The Wild must move on. Must-win Game 6 Monday night at 8 at the X.
That's why Mike Yeo absolutely took the right tack in his postgame presser after the Wild's back-breaking 4-3 overtime loss tonight in Game 5 of the Western Conference quarterfinals.
Nathan MacKinnon, held to no points and three shots in Games 3 and 4, capped another 3-point night by becoming the second-youngest player in NHL history (18 years, 237 days) to score a playoff OT winner (Don Gallinger was 17 years, 339 days when he scored an OT winner for Boston on March 21, 1943 against Montreal.) He now has 10 points in three home games.
The Wild coach could have come in screaming and yelling about Paul Stastny looking offside (eerily for the second time this season against the Wild on a Colorado goal), this time leading to P.A. Parenteau's tying goal with 1:14 left to force overtime.
Picture courtesy of John Moulson on Twitter (@johncanref)
He could have pointed out how Gabriel Landeskog, after holding Mikko Koivu's stick for an eternity, jumped on Koivu's back and began swinging away and somehow the faster, more skilled Avs get the benefit of yet another 4-on-4 in the series and score to make it 2-1 in the second.

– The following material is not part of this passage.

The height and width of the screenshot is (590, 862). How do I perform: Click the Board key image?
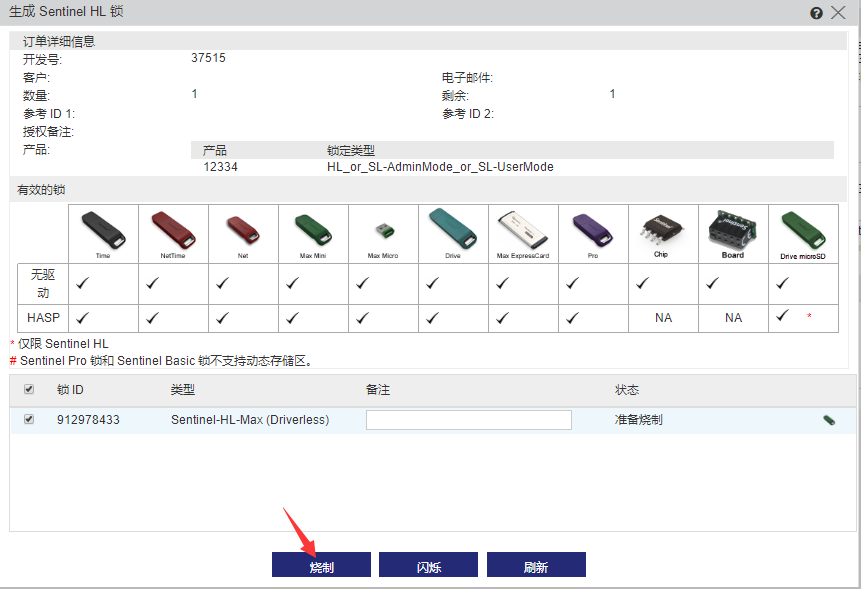[x=732, y=229]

He could have pointed out how Brad Meier watched every moment of Cody McLeod charging to the Wild bench to hit Matt Moulson from behind without the puck late in the second and somehow the ref gives the Avs a power play after Charlie Coyle goes in to defend Moulson (Coyle and McLeod were battling in the zone moments before, and maybe Meier felt he should have called Coyle, who was no doubt the more aggressive of the two, there).
And Yeo could have complained how Coyle was held by Landeskog before the tying goal in the neutral zone. That kept Coyle from getting to a loose puck and maybe an empty-netter (although, to be fair, the Wild was given a gift of a power play with 4:33 left when Landeskog snow-showered Darcy Kuemper and Minnesota failed to make it 4-2).